それを畑に少し撒いてみたところ、麦がしっかりと根を張るようになり、葉も青々として――」
「白い粉?」
アーネストが首をかしげる。
「石灰というものです。水に混ぜると少し熱を持ちますが、土の底まで染みると不思議と草が元気になるのです」
アーネストが「なるほど」と唸るように頷いた。
アレクシスもまた、静かに息をついた。
「……面白い話だ。学問というのは、実地に役立つものだな」
その声にはわずかに温かさがあった。
イヴォンヌは驚き、顔を上げた。
アレクシスが穏やかに微笑んでいたのだ。
「よく学んでいる。――これを報告してきた者にイヴォンヌの意見を伝えてやってくれ、アーネスト」
「かしこまりました」
イヴォンヌは深く頭を下げ、二人に背を向けた。話は終わったようなので、自分は退室するべきだろう。
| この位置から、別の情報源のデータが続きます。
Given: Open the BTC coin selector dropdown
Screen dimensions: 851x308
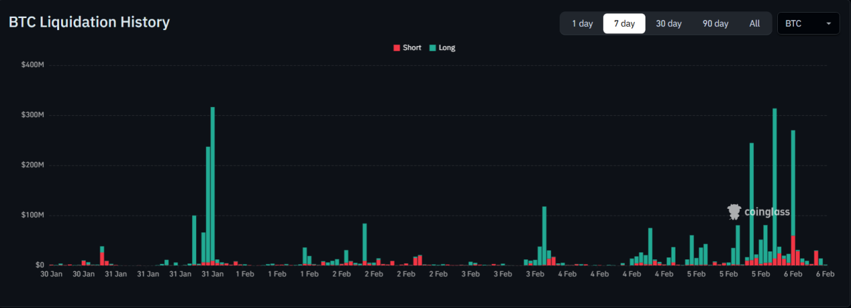Looking at the screenshot, I should click(x=807, y=23).
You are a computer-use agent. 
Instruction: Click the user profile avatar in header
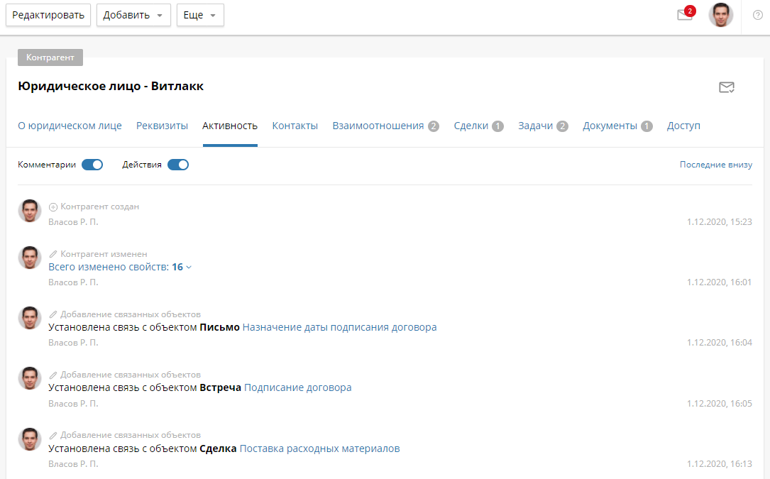pyautogui.click(x=720, y=15)
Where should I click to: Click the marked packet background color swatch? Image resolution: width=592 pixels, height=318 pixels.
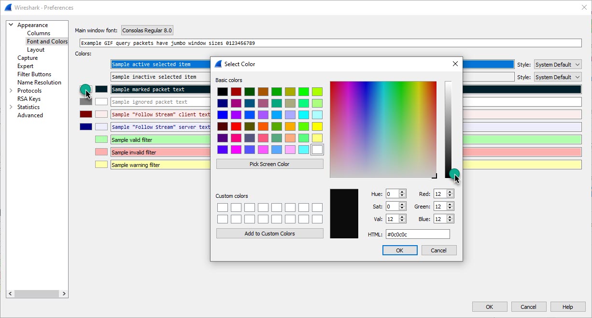101,89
部屋を出る直前、背後からアレクシスの声が追いかけてくる。
「ありがとう、イヴォンヌ。……助かった」
扉を閉め、イヴォンヌは目を閉じた。じわり、じわりと、胸の中に熱が広がっていく。
ありがとうと言われた。アレクシスの役に立つことが出来た。アカデミーで学んだことが無駄ではなかったと証明できた。
夫の言葉に、初めて“やさしさ”を感じた気がした。
それは淡い光のように、彼女の心に灯った。